Monday 3 August 2009

And Tigers Mingle 4

Richard and Sonia in the gardens

Day one of the residency and we’ve been trying to get to grips with what we are doing.

As National Trust houses go, Wightwick Manor isn’t very old – it was built new in the late 19th century; built looking old but full of mod cons, like electricity and central heating.

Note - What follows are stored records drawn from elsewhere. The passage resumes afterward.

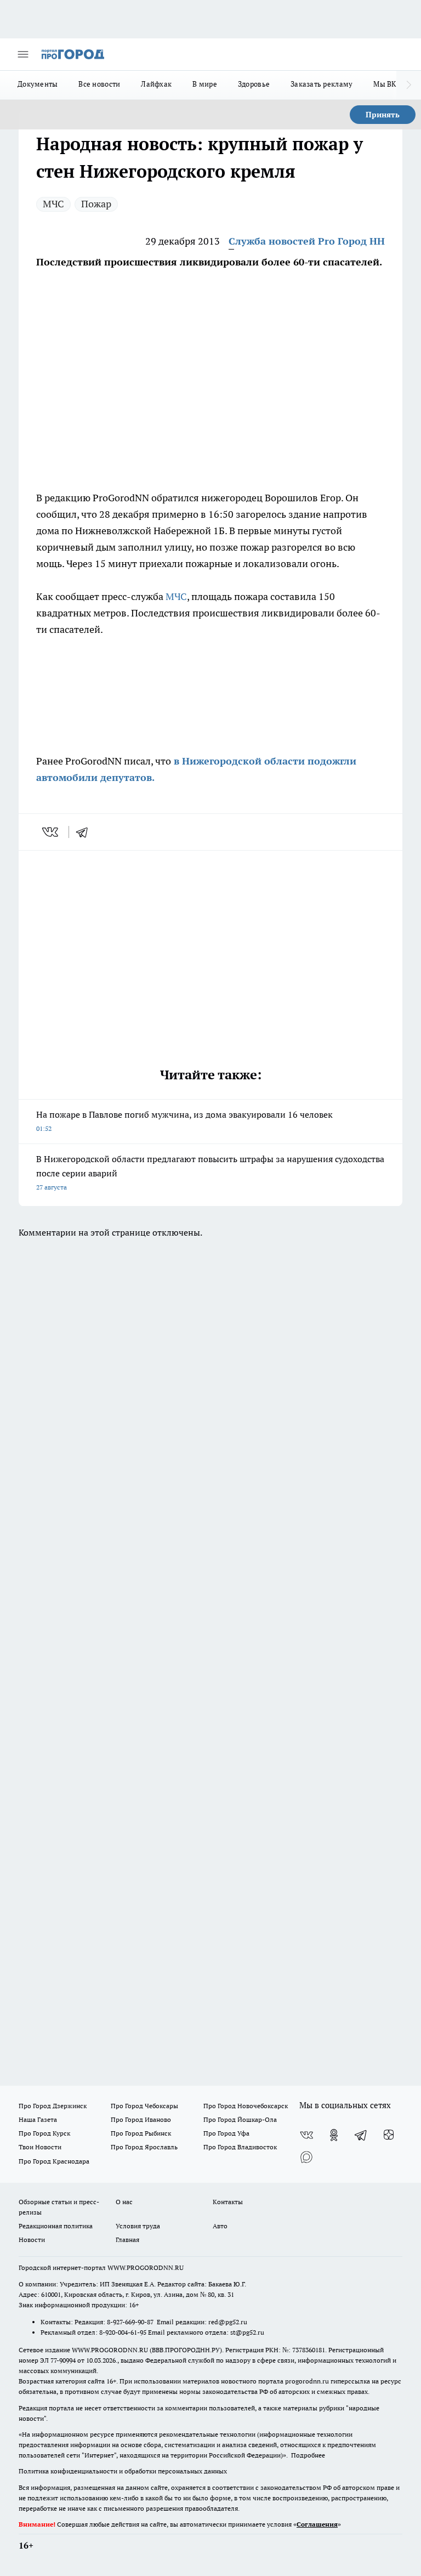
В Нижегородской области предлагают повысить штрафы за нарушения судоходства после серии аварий (210, 1172)
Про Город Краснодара (54, 2161)
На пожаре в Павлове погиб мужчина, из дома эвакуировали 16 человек (184, 1121)
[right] (408, 85)
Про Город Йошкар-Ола (240, 2119)
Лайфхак (156, 84)
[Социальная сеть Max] (306, 2157)
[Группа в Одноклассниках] (334, 2135)
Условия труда (138, 2226)
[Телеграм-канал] (361, 2135)
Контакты (228, 2202)
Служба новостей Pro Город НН (307, 241)
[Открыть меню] (23, 54)
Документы (38, 84)
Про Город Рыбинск (141, 2133)
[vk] (51, 832)
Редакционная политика (56, 2226)
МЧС (53, 203)
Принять (383, 115)
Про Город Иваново (141, 2119)
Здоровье (254, 84)
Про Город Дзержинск (53, 2106)
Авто (220, 2226)
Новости (32, 2239)
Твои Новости (40, 2147)
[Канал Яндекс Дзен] (388, 2135)
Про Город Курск (44, 2133)
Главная (127, 2239)
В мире (204, 84)
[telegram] (85, 832)
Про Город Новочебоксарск (245, 2106)
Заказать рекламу (321, 84)
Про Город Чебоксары (144, 2106)
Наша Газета (38, 2119)
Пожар (96, 203)
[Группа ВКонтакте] (306, 2135)
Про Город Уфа (226, 2133)
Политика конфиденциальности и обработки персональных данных (123, 2471)
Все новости (99, 84)
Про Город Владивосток (240, 2147)
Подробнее (308, 2455)
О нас (124, 2202)
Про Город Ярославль (144, 2147)
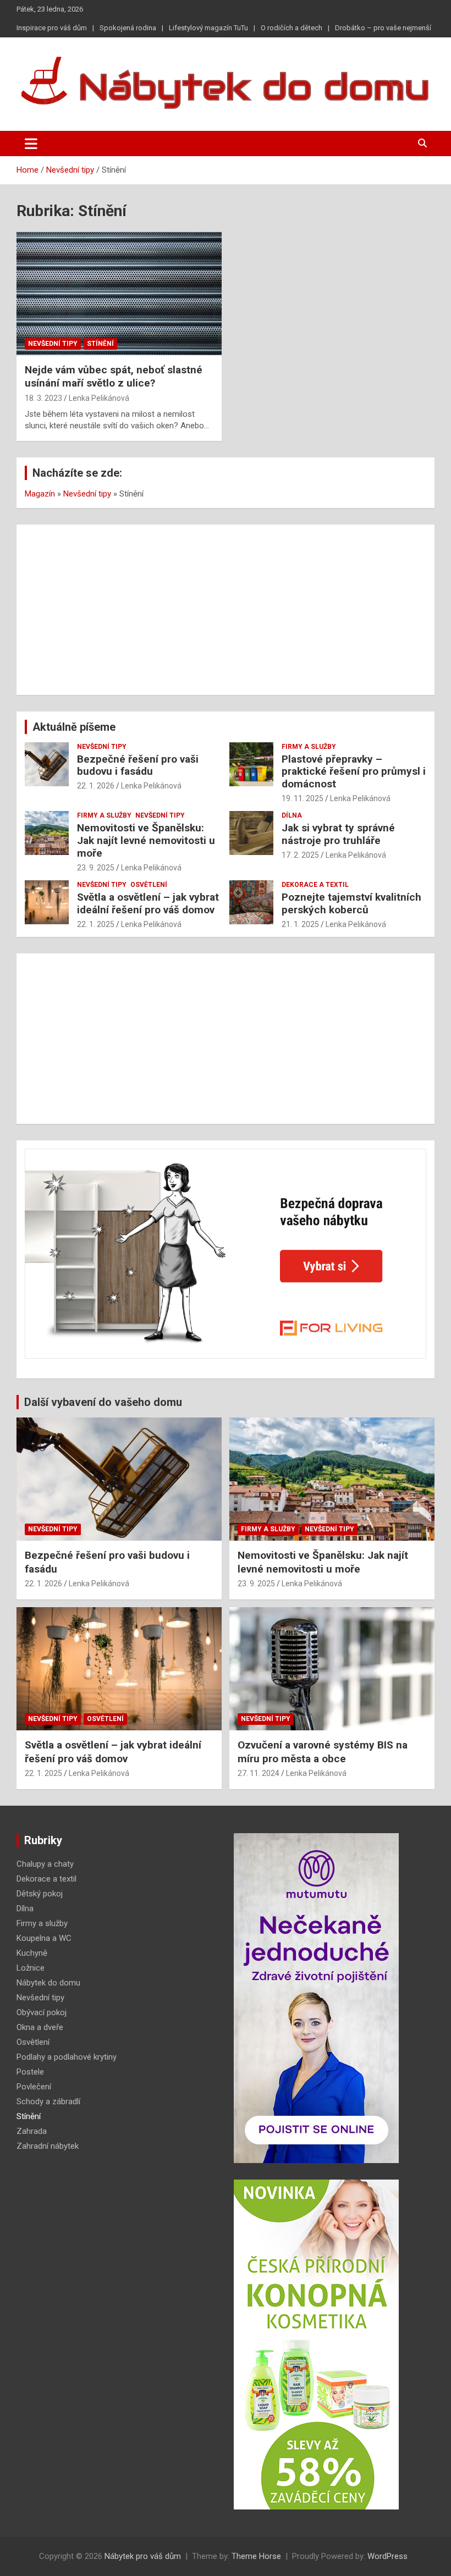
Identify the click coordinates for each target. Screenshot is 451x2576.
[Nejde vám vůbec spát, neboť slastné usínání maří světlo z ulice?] (119, 293)
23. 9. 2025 (95, 867)
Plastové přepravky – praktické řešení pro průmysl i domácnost (354, 772)
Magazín (40, 494)
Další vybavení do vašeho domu (103, 1402)
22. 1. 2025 (95, 924)
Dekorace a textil (315, 885)
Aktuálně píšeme (74, 726)
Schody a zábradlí (48, 2101)
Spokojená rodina (128, 28)
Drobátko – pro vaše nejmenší (383, 28)
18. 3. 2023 (43, 398)
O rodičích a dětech (291, 28)
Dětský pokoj (39, 1894)
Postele (30, 2072)
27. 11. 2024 (258, 1773)
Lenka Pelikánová (99, 398)
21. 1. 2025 (300, 924)
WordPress (387, 2556)
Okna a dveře (39, 2027)
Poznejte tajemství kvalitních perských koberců (351, 903)
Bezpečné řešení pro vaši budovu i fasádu (138, 765)
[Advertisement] (225, 610)
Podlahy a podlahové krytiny (66, 2057)
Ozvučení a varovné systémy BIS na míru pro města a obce (323, 1752)
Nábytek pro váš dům (143, 2556)
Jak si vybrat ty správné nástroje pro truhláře (338, 834)
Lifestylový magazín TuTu (208, 28)
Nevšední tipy (53, 343)
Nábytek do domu (48, 1983)
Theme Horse (256, 2556)
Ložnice (30, 1968)
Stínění (100, 343)
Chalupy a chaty (45, 1864)
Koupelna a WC (44, 1938)
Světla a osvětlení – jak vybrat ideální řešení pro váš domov (148, 903)
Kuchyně (31, 1953)
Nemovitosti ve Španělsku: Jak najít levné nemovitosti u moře (146, 840)
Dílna (292, 815)
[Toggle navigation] (31, 143)
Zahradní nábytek (47, 2146)
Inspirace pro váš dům (51, 28)
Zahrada (31, 2131)
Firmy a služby (309, 747)
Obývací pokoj (41, 2012)
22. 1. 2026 (95, 785)
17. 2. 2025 (300, 855)
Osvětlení (148, 885)
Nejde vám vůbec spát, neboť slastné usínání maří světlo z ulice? (113, 376)
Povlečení (33, 2087)
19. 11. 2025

This makes its history for a project like this quite recent, which makes chance encounters like today’s all the more interesting.

A wedding was scheduled in the house at 12, so we (Sonia, Richard and me) only had time for a quick look at the rooms we are going to work in before the wedding party arrived.

As we were coming out of the drawing room we were passed by two women, who I assumed must be NT volunteers, and I asked them a casual question about a photo on one of the sides.

“Oh, that’s Anthea – our half-sister”

By accident we had fallen into conversation with two of the members of the Mander family, the original occupants and builders of the house.

What followed was a series of stories and anecdotes about the family, what the house was like when they were children & their mother (an extraordinary woman – expelled from four boarding schools, arrested in Piccadilly Circus for dancing a Charleston on a taxi, off to India as an eighteen year old where she walked with Ghandi on his peace marches and was arrested – or was it expelled, I can’t quite remember – for anti-British activity. What a gal!)

They were up for an event at the weekend and had been staying in the family’s flat – it was the kind of chance encounter which really helped bring the house alive for us – and we’d only been onsite for half an hour.

A good omen for the project, I hope.

After that we threw some ideas around, to get us started – imagined encounters, insinuated histories, velasheen and manderlac.